→ Problem description
Write out the whole listing again, exactly.

→ Records provided
▶

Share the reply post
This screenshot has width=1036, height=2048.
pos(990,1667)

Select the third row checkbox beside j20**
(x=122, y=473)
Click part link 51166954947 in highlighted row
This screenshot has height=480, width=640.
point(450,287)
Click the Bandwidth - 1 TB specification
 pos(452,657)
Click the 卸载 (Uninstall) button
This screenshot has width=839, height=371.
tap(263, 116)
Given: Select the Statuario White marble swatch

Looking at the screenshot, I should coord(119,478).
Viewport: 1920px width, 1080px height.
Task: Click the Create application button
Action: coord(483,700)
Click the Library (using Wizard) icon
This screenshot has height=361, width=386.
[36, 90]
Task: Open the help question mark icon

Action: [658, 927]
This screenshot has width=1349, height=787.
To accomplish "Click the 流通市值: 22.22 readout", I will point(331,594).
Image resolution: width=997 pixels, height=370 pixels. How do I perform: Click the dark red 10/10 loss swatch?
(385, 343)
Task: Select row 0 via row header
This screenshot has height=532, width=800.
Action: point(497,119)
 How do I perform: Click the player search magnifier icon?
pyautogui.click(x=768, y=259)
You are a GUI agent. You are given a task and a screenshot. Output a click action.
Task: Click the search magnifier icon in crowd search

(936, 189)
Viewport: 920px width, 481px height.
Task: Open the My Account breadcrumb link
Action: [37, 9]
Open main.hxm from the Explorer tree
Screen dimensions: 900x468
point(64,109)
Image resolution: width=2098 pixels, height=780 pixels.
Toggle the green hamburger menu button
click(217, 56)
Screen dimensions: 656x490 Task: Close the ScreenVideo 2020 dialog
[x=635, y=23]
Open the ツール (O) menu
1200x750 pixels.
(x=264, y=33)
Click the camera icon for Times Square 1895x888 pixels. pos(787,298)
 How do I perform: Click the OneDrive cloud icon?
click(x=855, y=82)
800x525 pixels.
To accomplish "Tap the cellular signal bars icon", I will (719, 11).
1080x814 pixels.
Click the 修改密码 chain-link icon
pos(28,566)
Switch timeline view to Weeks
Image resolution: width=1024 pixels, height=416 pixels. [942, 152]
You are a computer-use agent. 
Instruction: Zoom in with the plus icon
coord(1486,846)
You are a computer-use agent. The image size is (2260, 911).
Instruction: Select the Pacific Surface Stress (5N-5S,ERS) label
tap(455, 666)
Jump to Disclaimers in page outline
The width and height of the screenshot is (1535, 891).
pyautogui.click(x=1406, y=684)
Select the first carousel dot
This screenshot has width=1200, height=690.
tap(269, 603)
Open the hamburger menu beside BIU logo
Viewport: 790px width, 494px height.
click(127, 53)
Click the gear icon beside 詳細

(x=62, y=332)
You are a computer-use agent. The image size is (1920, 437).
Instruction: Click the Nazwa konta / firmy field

◀

→ Result of the exercise
Share the reply post
This screenshot has width=1036, height=2048.
pos(990,1667)

Select the third row checkbox beside j20**
(x=122, y=473)
Click part link 51166954947 in highlighted row
This screenshot has height=480, width=640.
point(450,287)
Click the Bandwidth - 1 TB specification
 pos(452,657)
Click the 卸载 (Uninstall) button
This screenshot has width=839, height=371.
tap(263, 116)
Given: Select the Statuario White marble swatch

Looking at the screenshot, I should coord(119,478).
Viewport: 1920px width, 1080px height.
Task: Click the Create application button
Action: coord(483,700)
Click the Library (using Wizard) icon
This screenshot has height=361, width=386.
[36, 90]
Task: Open the help question mark icon

Action: [658, 927]
This screenshot has width=1349, height=787.
To accomplish "Click the 流通市值: 22.22 readout", I will point(331,594).
Image resolution: width=997 pixels, height=370 pixels. How do I perform: Click the dark red 10/10 loss swatch?
(385, 343)
Task: Select row 0 via row header
This screenshot has height=532, width=800.
Action: point(497,119)
 How do I perform: Click the player search magnifier icon?
pyautogui.click(x=768, y=259)
You are a GUI agent. You are given a task and a screenshot. Output a click action.
Task: Click the search magnifier icon in crowd search

(936, 189)
Viewport: 920px width, 481px height.
Task: Open the My Account breadcrumb link
Action: [37, 9]
Open main.hxm from the Explorer tree
Screen dimensions: 900x468
point(64,109)
Image resolution: width=2098 pixels, height=780 pixels.
Toggle the green hamburger menu button
click(217, 56)
Screen dimensions: 656x490 Task: Close the ScreenVideo 2020 dialog
[x=635, y=23]
Open the ツール (O) menu
1200x750 pixels.
(x=264, y=33)
Click the camera icon for Times Square 1895x888 pixels. pos(787,298)
 How do I perform: Click the OneDrive cloud icon?
click(x=855, y=82)
800x525 pixels.
To accomplish "Tap the cellular signal bars icon", I will (719, 11).
1080x814 pixels.
Click the 修改密码 chain-link icon
pos(28,566)
Switch timeline view to Weeks
Image resolution: width=1024 pixels, height=416 pixels. [942, 152]
You are a computer-use agent. 
Instruction: Zoom in with the plus icon
coord(1486,846)
You are a computer-use agent. The image size is (2260, 911).
Instruction: Select the Pacific Surface Stress (5N-5S,ERS) label
tap(455, 666)
Jump to Disclaimers in page outline
The width and height of the screenshot is (1535, 891).
pyautogui.click(x=1406, y=684)
Select the first carousel dot
This screenshot has width=1200, height=690.
tap(269, 603)
Open the hamburger menu beside BIU logo
Viewport: 790px width, 494px height.
click(127, 53)
Click the gear icon beside 詳細

(x=62, y=332)
You are a computer-use agent. The image size is (1920, 437).
Instruction: Click the Nazwa konta / firmy field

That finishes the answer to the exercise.